Source data:
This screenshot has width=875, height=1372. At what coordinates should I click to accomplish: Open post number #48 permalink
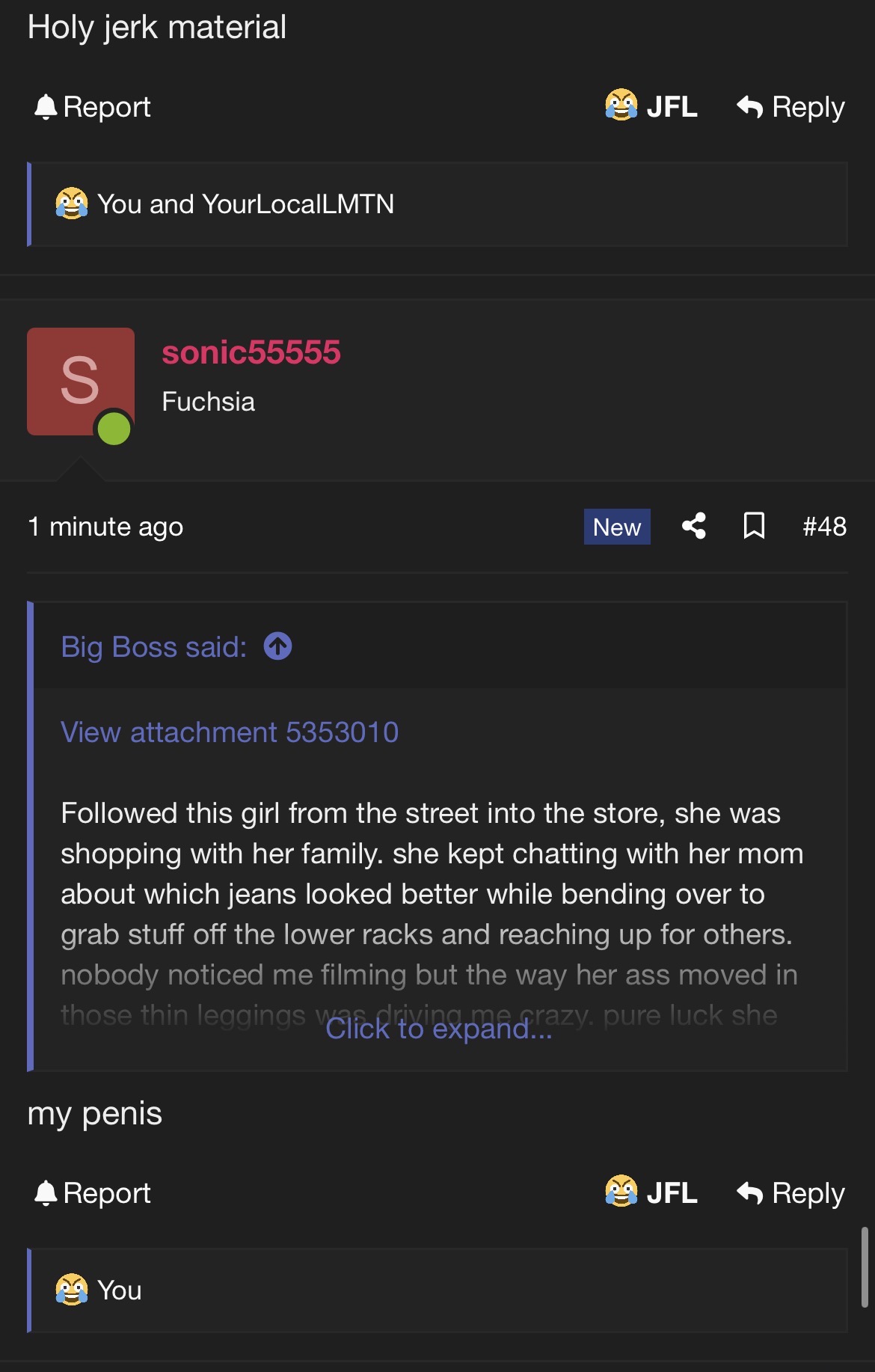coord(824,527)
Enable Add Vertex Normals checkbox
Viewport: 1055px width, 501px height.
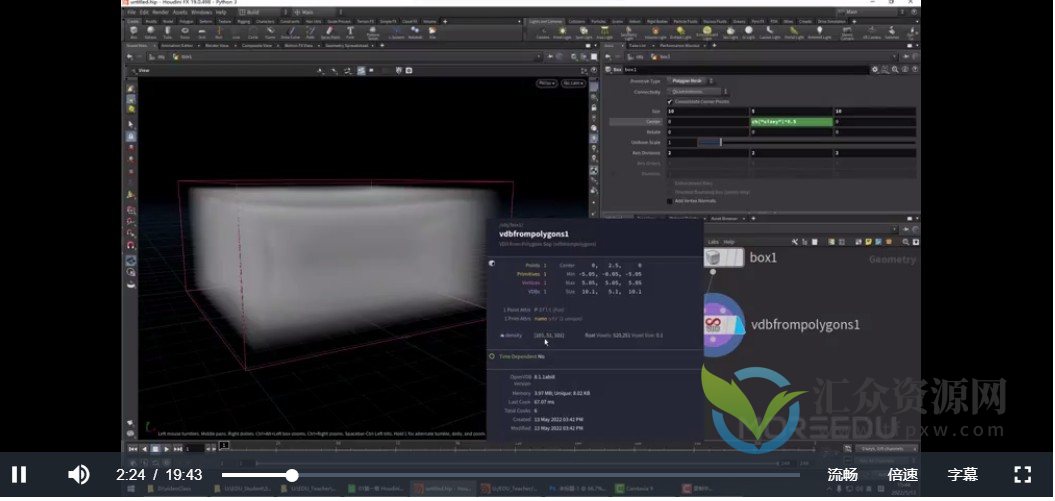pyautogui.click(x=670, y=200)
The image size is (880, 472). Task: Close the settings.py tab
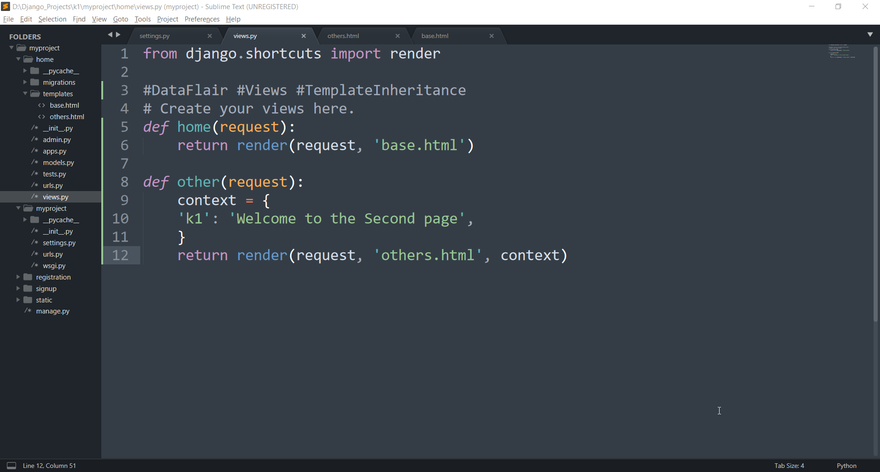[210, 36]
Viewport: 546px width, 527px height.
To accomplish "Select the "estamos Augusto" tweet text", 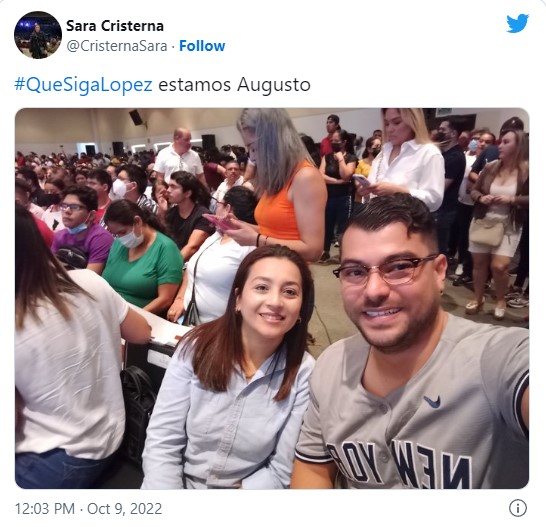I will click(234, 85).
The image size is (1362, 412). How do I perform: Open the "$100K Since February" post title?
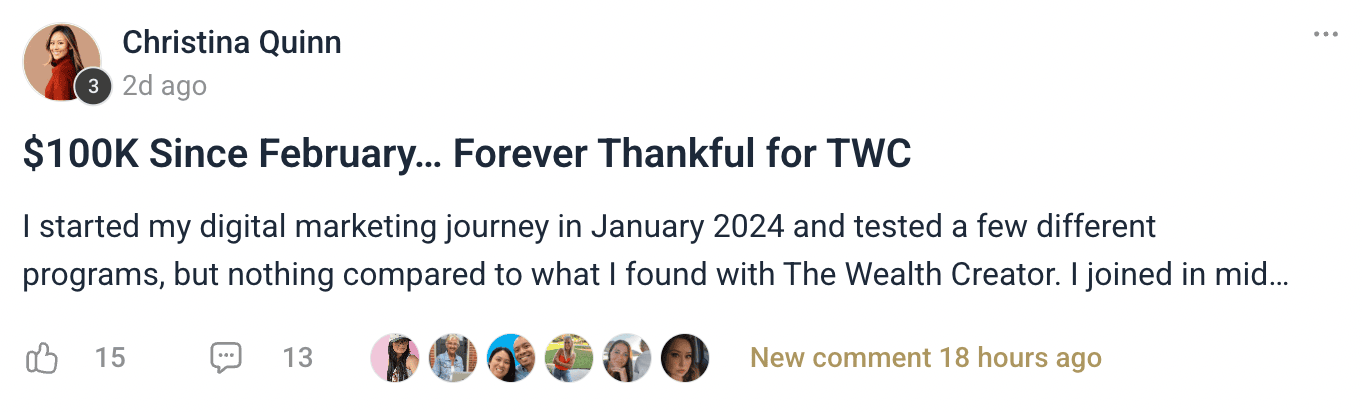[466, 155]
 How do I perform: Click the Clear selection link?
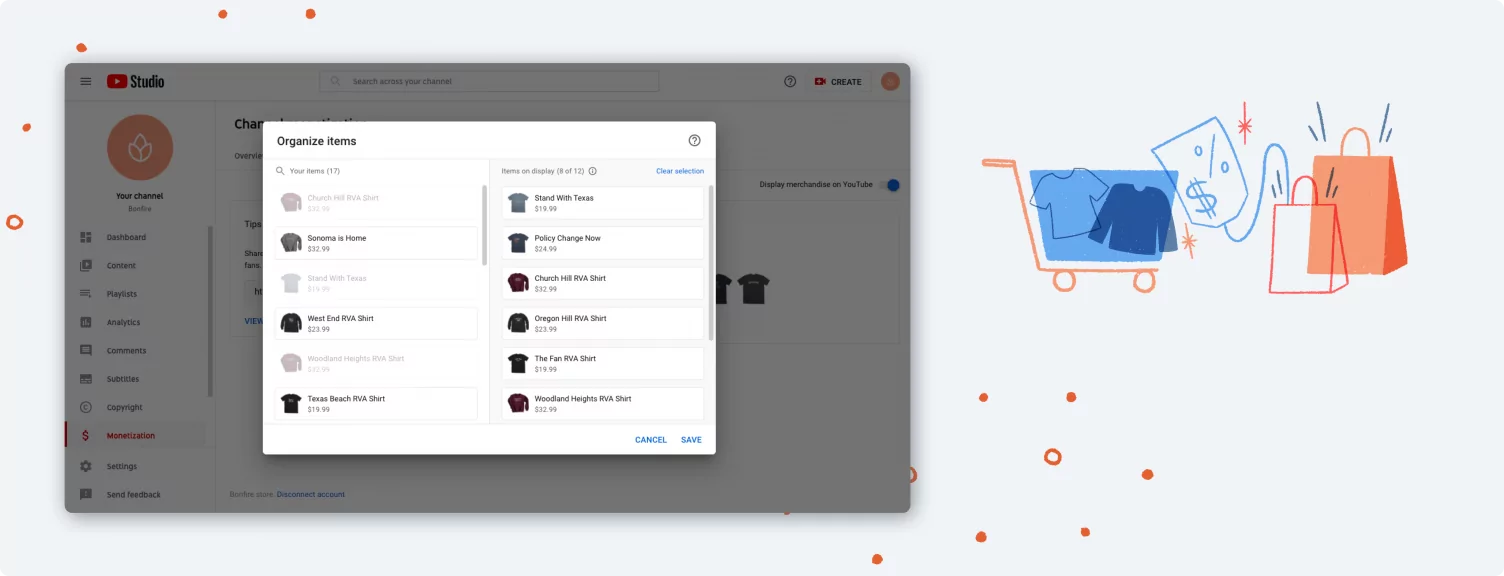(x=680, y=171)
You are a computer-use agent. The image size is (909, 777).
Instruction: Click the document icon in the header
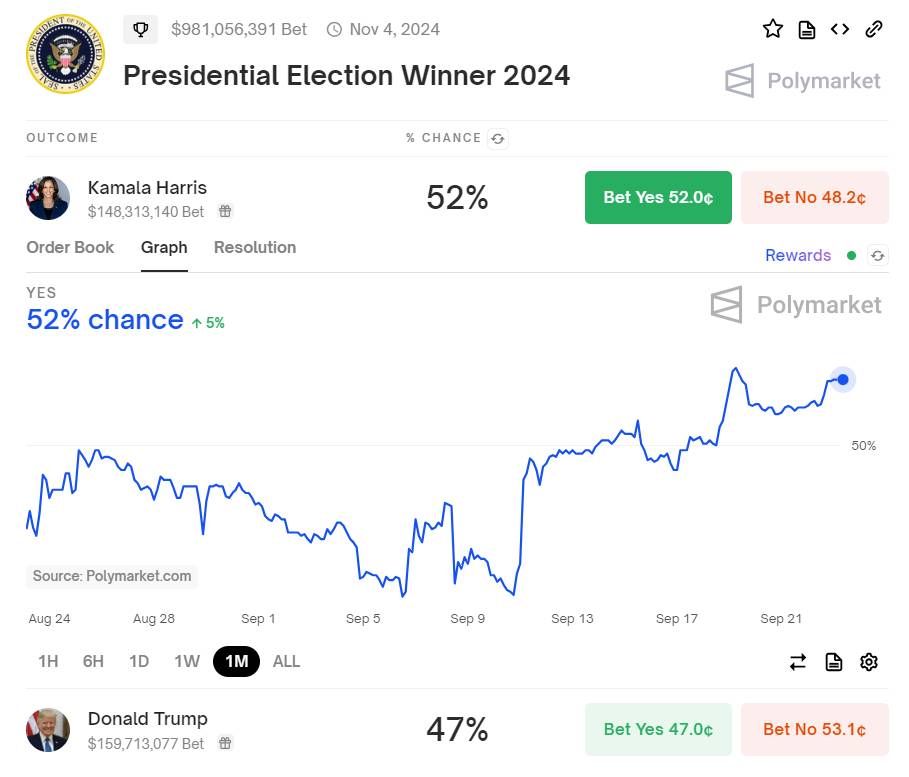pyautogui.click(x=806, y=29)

__What needs to be done__
With the pictures excluded, the line containing "How do I perform: Click" and every line after it through the end of the data above are to be transcribed exactly, and nothing more.

__Expected output__
 How do I perform: Click the Clear selection link?
(x=680, y=171)
You are a computer-use agent. The image size is (909, 777).
Instruction: Click the document icon in the header
pyautogui.click(x=806, y=29)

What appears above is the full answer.